**Text shown**
Among the thousands of participants who attended the rally were young children such as these who braved the cold for a good cause.
PHOTO BY NAN STEWART

THE ALARM went off at 5:00 a.m. and I thought to myself, It’s much too early. It was cold outside and still dark when I pulled into the church parking lot an hour later. Quietly, I boarded bus #227, the comfortable coach that would transport me safely to the other side of the fence.

It is a fence I had been uneasily sitting on most of my adult life. This vantage point, I used to reason, allowed me to see both sides of the abortion issue. When indecision caused pangs of guilt that reared their sharp, painful prods, I assuaged the feeling by acknowledging that, while abortion would never be right for me personally, I nobly would not inflict my personal beliefs on others.

It is at this point that I must confess, and thank God alone, that I have never been tested on my conviction with an “untimely” or “unhealthy” pregnancy. I pray that I would have stood firmly by my belief. If, God forbid, I faltered, I pray that someone would have stepped forward, helping me to navigate safely the dark and scary waters of such a pregnancy.

I have heard it said that God never gives you more than you can handle. So, at 42 years of age, I got the kind of test that is apparently appropriate for a wimp like me.

A Minor Miracle?

**Data entries**
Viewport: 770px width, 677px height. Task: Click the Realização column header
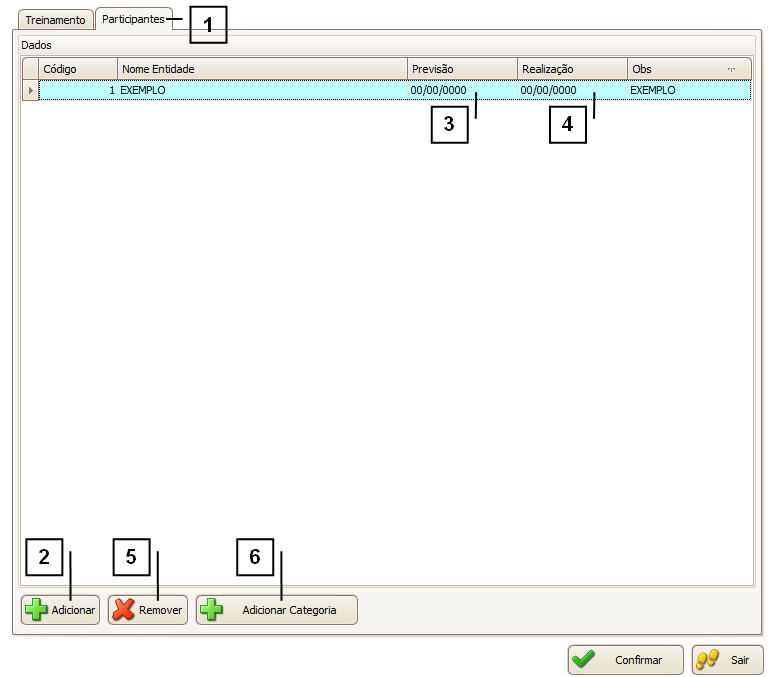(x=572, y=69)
...
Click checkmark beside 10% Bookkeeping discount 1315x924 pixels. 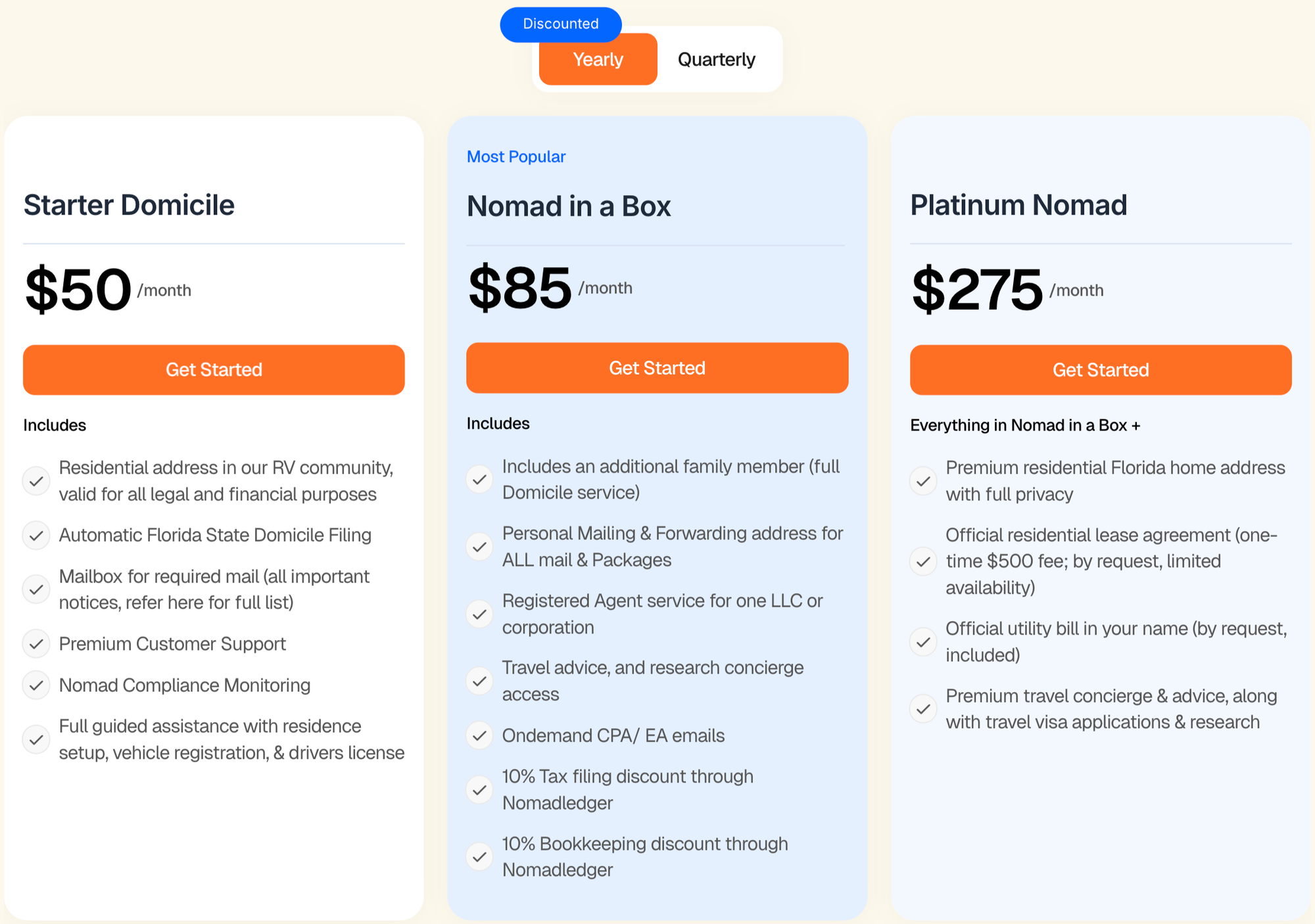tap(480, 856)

**Goal of the exercise**
Continue the personal essay about riding bus #227 to the rally, beginning directly beneath its final heading, "A Minor Miracle?".

**Task output**
On a Sunday morning after Mass, I approached a member of our church community who was organizing the trip to D.C. for the March for Life. Unfortunately, I already had plans for that Monday—the day of the March. Otherwise, I would have considered going, I told myself. Unable to attend, I decided to show my support with a small—and safe—donation of money.

“No,” he said, “the March is on Tuesday and there is still room on the bus. Why don’t you come?” In the quiet that followed, I heard the whisper of God that Isaiah described. Yes, Allison, why don’t you go?

“Tuesday, you say?” I replied, genuinely surprised. “I’ll have to check my calendar.”

Now I happen to know that it was divine providence that I attended. I am sure of this because I came home and immediately checked the date on my calendar. Because I am the mother of two little boys, a rainbow of red ink, blue marker and yellow highlighter covered my Gregorian game plan. But the only conflict I encountered was the one in my conscience. Two days away, a perfectly white square stared blankly back at me from the refrigerator door. Surely, this qualified as a minor miracle.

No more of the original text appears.